Donna Bernard, child advocate with the Domestic Abuse Resistance Team, said adults need to realize that a child who is being abused may not act like a stereotypical victim.
“Kids want those adults they respect — a parent, or a teacher, pastor, or friend — to respect them,” Bernard said. “The image they present to the world is important, and they do not want to be considered a victim.”
As a result, kids react and handle bullying and abuse in dozens of ways — some healthy and some not healthy.
“Some retaliate; some withdraw and isolate as much as possible,” Bernard said. “Without intervention, depression, failing grades, and/or substance abuse is possible. What we would like them to do is include a caring, competent adult who will take the issue very seriously.”
Unfortunately, though, Bernard said kids are often reluctant to tell an adult about any abuse.
“Studies show that it is possible that the older the child is, the more he or she may feel that they should be handling it themselves,” she said. “Another reason, if they find refuge in a classroom setting or when they finally walk through the door at home, they want to enjoy the ‘escape.’”
One way to recognize abuse, Bernard said, is to watch for red flags.

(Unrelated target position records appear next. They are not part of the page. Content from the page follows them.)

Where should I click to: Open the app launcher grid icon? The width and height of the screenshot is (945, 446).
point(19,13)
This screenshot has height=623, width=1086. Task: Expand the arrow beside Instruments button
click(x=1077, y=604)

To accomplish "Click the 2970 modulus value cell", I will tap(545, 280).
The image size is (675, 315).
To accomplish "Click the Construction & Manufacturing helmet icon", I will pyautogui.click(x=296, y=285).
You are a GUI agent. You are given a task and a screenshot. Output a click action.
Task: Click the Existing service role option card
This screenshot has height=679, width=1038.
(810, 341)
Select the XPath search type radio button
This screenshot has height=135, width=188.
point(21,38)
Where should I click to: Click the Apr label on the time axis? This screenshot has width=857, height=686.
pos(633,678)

“To recognize problems — including bullying — that a child may be experiences, the number one thing I tell volunteers, interns, our staff and parents is to spend time with children, making sure your listening ears are turned on,” she said. “Don’t be shy to share with them minor obstacles in your day so they can see how adults calmly handle conflict — for instance, having a repair made and being overcharged. If they see an adult handle conflict in a calm manner, they are more likely to come to that adult with a problem of their own.”
The Louisiana Department of Children and Family Services reported that 3,271 cases of abuse and neglect had been reported in the Monroe region in 2020. Lincoln Parish is included in that area.
If abuse is suspected in a child, the child’s feelings must come first.
“When you suspect a child is being abused, make the child’s feelings the number one priority,” Bernard said. “As you move forward in reporting, include the child in decision making about resolving the bullying. Remember, sometimes it may be the choice of the child — especially at first — to talk to a trusted adult other than a parent.”